Exercise prompt: Keyword search on "Other": report each line of the records that contains it.

Input material:
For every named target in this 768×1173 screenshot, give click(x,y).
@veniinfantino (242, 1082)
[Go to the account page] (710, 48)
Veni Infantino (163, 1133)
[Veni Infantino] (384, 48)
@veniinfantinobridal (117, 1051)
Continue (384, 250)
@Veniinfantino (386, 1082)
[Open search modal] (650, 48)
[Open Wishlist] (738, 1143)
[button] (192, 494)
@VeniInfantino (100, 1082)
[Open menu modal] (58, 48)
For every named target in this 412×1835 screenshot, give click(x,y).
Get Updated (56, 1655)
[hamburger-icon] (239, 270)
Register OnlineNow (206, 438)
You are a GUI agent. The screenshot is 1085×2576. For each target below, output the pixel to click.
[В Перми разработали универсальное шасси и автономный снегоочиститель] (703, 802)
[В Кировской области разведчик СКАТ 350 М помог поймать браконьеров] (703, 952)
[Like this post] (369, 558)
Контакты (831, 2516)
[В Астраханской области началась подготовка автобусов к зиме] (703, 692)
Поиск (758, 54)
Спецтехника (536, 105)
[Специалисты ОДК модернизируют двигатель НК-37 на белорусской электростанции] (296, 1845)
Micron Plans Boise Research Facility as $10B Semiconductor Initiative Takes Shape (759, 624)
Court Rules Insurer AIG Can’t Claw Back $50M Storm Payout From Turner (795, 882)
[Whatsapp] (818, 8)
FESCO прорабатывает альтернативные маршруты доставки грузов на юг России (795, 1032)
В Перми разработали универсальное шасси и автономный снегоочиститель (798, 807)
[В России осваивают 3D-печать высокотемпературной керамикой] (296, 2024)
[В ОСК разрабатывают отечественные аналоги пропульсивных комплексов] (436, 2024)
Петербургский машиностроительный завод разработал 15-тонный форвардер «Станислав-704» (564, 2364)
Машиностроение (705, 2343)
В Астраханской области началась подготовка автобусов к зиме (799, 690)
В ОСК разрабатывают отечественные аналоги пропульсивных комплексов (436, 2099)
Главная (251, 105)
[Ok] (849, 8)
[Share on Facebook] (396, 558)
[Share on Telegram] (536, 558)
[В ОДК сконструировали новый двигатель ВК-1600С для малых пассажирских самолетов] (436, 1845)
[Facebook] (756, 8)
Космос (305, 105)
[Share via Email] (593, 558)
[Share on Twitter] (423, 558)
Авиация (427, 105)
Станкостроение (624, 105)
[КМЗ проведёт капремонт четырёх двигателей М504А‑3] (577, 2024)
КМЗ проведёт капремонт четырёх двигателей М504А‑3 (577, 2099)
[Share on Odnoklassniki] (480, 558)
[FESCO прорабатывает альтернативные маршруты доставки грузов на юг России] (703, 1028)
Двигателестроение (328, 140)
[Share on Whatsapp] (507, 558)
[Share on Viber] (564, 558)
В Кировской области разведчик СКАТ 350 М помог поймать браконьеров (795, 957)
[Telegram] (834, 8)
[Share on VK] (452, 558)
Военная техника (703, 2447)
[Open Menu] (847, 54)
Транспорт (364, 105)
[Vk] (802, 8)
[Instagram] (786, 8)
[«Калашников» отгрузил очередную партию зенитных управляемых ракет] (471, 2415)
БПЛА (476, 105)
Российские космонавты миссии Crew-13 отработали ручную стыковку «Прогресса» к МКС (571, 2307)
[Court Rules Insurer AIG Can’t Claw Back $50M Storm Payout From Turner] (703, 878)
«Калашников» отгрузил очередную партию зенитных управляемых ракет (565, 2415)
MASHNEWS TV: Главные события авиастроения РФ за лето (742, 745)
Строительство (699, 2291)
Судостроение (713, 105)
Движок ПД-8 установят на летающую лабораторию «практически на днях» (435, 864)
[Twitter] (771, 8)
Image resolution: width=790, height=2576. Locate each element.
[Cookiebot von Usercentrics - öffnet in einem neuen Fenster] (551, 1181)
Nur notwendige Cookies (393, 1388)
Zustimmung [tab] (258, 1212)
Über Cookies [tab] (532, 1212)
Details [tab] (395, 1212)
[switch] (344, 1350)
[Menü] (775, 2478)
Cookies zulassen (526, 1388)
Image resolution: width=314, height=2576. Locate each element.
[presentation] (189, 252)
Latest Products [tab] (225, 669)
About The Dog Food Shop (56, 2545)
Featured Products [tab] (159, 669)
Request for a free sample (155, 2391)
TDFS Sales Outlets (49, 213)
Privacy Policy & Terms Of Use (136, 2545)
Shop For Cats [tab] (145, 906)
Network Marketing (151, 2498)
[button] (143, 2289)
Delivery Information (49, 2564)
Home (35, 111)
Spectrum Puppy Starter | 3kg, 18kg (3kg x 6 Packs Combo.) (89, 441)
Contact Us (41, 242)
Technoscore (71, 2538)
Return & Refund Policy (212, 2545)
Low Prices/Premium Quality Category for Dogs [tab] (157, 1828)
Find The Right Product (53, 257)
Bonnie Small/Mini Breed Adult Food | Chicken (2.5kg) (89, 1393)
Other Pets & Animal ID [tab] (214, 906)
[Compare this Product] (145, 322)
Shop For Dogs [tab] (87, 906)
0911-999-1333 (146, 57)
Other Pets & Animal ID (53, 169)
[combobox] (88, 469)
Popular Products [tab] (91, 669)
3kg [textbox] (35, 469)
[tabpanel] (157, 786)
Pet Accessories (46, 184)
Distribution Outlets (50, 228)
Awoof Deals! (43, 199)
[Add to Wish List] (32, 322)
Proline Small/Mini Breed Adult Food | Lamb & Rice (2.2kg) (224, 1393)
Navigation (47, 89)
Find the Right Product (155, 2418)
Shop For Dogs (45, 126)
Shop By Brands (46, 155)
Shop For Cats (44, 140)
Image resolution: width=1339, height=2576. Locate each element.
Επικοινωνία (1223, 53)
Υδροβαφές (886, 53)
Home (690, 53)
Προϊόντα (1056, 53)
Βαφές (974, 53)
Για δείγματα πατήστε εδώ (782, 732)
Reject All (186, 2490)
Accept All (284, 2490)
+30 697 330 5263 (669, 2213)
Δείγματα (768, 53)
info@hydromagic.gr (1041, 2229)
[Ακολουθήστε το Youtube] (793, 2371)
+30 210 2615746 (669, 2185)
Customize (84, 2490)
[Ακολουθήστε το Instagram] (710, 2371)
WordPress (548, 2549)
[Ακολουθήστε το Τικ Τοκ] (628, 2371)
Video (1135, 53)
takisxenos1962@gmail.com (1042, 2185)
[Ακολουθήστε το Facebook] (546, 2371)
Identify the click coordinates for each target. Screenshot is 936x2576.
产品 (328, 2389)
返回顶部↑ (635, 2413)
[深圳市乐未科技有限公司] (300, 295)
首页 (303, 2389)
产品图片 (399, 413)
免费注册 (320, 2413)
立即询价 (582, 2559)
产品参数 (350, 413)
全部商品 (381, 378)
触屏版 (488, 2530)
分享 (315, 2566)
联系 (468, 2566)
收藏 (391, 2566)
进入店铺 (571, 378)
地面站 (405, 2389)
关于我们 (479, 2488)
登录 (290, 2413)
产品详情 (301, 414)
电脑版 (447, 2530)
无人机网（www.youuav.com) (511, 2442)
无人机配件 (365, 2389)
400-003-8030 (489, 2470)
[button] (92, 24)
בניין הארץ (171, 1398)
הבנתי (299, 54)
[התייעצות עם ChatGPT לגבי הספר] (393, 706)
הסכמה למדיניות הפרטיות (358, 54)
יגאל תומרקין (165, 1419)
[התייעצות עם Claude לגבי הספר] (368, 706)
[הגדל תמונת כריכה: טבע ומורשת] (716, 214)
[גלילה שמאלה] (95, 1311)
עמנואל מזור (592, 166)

Answer for the task:
Other Pets & Animal ID [tab] (214, 906)
Other Pets & Animal ID (53, 169)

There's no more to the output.